Error Handling¶
Every liter-llm client and the proxy return the same error taxonomy, defined by the LiterLlmError enum in crates/liter-llm/src/error.rs. Seventeen variants cover authentication, rate limits, payload problems, transport failures, and internal bugs. Language bindings map each variant to an idiomatic exception type but preserve the original semantics.
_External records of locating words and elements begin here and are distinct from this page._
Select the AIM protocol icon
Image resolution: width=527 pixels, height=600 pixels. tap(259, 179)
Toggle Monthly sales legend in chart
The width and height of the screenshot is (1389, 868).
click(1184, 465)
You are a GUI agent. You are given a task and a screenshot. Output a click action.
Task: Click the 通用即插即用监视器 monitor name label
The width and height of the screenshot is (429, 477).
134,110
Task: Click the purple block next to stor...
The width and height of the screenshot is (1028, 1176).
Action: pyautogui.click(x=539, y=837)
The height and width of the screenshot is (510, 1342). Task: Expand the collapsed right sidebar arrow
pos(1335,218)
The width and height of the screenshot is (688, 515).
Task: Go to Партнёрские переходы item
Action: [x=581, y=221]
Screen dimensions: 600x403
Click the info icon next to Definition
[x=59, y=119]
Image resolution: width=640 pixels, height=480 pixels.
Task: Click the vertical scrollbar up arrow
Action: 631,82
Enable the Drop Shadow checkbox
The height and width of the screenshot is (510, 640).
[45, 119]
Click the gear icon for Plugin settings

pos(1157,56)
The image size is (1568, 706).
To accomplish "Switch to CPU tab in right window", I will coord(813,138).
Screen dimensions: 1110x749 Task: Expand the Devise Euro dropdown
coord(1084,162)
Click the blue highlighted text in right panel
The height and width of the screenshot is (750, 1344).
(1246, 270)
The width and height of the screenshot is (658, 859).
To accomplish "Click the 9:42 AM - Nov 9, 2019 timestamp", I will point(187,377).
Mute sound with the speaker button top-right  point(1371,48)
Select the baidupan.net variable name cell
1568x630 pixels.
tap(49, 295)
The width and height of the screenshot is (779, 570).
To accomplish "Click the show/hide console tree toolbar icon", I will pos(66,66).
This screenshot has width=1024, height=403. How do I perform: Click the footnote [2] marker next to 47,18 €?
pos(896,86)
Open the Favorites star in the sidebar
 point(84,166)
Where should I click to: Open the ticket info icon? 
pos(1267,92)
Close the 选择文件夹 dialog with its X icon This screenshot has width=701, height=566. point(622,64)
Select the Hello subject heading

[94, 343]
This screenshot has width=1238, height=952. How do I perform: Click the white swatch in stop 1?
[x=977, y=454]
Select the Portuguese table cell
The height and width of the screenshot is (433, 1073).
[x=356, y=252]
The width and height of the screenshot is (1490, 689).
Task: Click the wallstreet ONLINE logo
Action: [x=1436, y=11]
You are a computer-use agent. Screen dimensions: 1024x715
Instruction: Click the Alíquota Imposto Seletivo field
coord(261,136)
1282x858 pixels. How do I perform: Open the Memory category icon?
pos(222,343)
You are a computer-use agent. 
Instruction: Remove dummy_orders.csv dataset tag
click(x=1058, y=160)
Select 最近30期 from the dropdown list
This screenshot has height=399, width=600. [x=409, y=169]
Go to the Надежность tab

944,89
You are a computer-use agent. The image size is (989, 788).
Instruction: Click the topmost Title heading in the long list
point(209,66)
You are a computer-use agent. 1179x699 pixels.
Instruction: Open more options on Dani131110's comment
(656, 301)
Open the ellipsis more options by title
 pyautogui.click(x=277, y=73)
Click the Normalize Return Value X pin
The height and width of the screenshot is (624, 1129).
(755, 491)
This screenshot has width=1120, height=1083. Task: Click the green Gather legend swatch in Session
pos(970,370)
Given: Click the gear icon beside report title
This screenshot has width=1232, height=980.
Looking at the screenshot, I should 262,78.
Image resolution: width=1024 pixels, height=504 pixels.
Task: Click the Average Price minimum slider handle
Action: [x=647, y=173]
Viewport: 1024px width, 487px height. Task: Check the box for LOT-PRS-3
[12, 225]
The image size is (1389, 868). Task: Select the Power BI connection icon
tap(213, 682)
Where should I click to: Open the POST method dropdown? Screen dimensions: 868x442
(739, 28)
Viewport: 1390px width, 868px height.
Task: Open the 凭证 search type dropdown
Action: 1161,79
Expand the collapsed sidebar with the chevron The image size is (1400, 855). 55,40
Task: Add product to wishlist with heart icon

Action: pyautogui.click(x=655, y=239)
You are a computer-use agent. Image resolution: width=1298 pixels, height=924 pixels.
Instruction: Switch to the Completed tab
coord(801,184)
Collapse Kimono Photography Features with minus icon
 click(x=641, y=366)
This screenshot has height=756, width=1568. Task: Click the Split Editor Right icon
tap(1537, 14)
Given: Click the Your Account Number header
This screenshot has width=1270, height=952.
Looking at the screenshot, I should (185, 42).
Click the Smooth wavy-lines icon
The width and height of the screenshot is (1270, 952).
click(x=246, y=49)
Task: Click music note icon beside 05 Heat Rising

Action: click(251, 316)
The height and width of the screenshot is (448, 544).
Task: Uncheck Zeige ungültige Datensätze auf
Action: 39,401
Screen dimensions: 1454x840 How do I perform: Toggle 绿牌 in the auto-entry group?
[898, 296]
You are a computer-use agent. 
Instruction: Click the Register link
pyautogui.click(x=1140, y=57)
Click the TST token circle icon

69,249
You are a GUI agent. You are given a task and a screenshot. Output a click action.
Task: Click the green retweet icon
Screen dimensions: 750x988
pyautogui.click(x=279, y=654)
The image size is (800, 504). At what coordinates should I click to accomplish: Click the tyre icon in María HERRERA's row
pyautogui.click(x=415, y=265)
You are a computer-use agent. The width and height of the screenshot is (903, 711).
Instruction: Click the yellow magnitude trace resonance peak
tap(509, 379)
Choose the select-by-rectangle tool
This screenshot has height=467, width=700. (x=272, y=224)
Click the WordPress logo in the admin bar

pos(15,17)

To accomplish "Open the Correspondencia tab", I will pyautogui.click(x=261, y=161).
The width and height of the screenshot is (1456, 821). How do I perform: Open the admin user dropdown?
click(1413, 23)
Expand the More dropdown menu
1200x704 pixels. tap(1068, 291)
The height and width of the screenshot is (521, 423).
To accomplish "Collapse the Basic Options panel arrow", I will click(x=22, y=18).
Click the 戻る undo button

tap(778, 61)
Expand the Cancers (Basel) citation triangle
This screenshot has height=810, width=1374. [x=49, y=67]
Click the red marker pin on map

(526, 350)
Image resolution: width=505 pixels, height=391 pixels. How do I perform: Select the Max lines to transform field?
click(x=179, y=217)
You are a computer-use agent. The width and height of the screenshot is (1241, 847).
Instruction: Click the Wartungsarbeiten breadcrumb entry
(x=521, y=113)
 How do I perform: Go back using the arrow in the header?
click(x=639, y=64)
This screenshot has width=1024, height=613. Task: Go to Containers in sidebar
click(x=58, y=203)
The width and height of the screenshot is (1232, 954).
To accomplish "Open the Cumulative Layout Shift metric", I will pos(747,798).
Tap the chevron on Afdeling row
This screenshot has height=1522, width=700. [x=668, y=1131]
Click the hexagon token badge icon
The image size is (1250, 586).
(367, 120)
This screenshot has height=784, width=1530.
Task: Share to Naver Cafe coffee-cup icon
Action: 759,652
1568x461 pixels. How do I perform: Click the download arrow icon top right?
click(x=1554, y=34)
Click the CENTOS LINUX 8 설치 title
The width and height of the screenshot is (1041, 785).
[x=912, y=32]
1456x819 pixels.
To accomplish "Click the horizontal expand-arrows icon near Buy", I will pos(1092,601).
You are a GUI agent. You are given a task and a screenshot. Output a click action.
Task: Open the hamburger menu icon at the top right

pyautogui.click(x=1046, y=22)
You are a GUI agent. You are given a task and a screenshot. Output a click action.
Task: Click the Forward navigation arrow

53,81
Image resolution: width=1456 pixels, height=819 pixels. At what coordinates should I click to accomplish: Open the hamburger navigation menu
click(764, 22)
This page is the canonical reference. See API Reference for the per-language exception names.
Variants¶
The 17 variants, their typical cause, and whether the Tower middleware treats them as transient:
| Variant | Typical trigger | Transient? |
|---|---|---|
Authentication |
Provider rejected the API key or the token is missing. | no |
RateLimited |
Provider returned 429. Carries an optional retry_after parsed from the header. |
yes |
BadRequest |
Malformed request, unsupported parameter, or a 4xx the proxy could not classify further. | no |
ContextWindowExceeded |
Prompt plus max_tokens exceeds the model context window. Subclass of BadRequest in most bindings. |
no |
ContentPolicy |
Provider safety filter rejected the request or response. Subclass of BadRequest. |
no |
NotFound |
Model name is unknown to the provider, or the file/batch/response ID does not exist. | no |
ServerError |
Provider returned 500 with an unexpected body. | yes |
ServiceUnavailable |
Provider returned 502, 503, or 504, or a health probe marked the upstream unhealthy. | yes |
Timeout |
Request exceeded default_timeout_secs or the per-model timeout_secs. |
yes |
Network |
Transport-level failure from reqwest (connection reset, DNS, TLS). Only present with the native-http feature. |
yes |
Streaming |
UTF-8 decode, CRC mismatch (AWS EventStream), malformed SSE chunk, or buffer overflow during streaming. | no |
EndpointNotSupported |
Provider crate does not implement the requested endpoint (e.g. embeddings on an audio-only provider). | no |
InvalidHeader |
A custom header name or value failed HTTP validation. | no |
Serialization |
serde_json failed to encode the request or decode the response. |
no |
BudgetExceeded |
A [budget] or virtual-key budget_limit cap was hit. Returns 402 through the proxy. |
no |
HookRejected |
A registered hook explicitly rejected the request. | no |
InternalError |
Library bug. Should never surface in normal operation. | no |
Transient variants trigger fallbacks and retries. The Fallback & Routing layer calls LiterLlmError::is_transient() to decide whether to try the next endpoint or return the error to the caller.
HTTP status mapping¶
LiterLlmError::from_status turns an HTTP status code and response body into the right variant. The mapping, from error.rs:146:
| Status | Variant |
|---|---|
401, 403 |
Authentication |
429 |
RateLimited (with Retry-After parsed) |
400, 422 |
ContextWindowExceeded / ContentPolicy / BadRequest (selected by code or message heuristics) |
404 |
NotFound |
405, 413 |
BadRequest |
408 |
Timeout |
500 |
ServerError |
502, 503, 504 |
ServiceUnavailable |
Other 4xx |
BadRequest |
| Anything else | ServerError |
The classification for 400 and 422 prefers the structured code field (context_length_exceeded, content_policy_violation, content_filter) and falls back to substring matching on the message for providers that do not populate code.
Retry behaviour¶
The built-in HTTP client retries only on transient status codes. From crates/liter-llm/src/http/retry.rs:
- Retries only on
429,500,502,503,504. Everything else fails fast. max_retriesdefaults to3and is set globally via[general]max_retriesin the proxy config.- Backoff is exponential:
1s,2s,4s,8s, capped at30s. - Jitter scales each delay to a random value in
[0.5x, 1.0x]of the capped base to avoid thundering herds. - For
429, theRetry-Afterheader takes precedence, capped at60s. Integer seconds are parsed; HTTP-date format is logged and falls back to exponential backoff. - The loop honours the overall request timeout. A retry that would exceed the timeout is not attempted.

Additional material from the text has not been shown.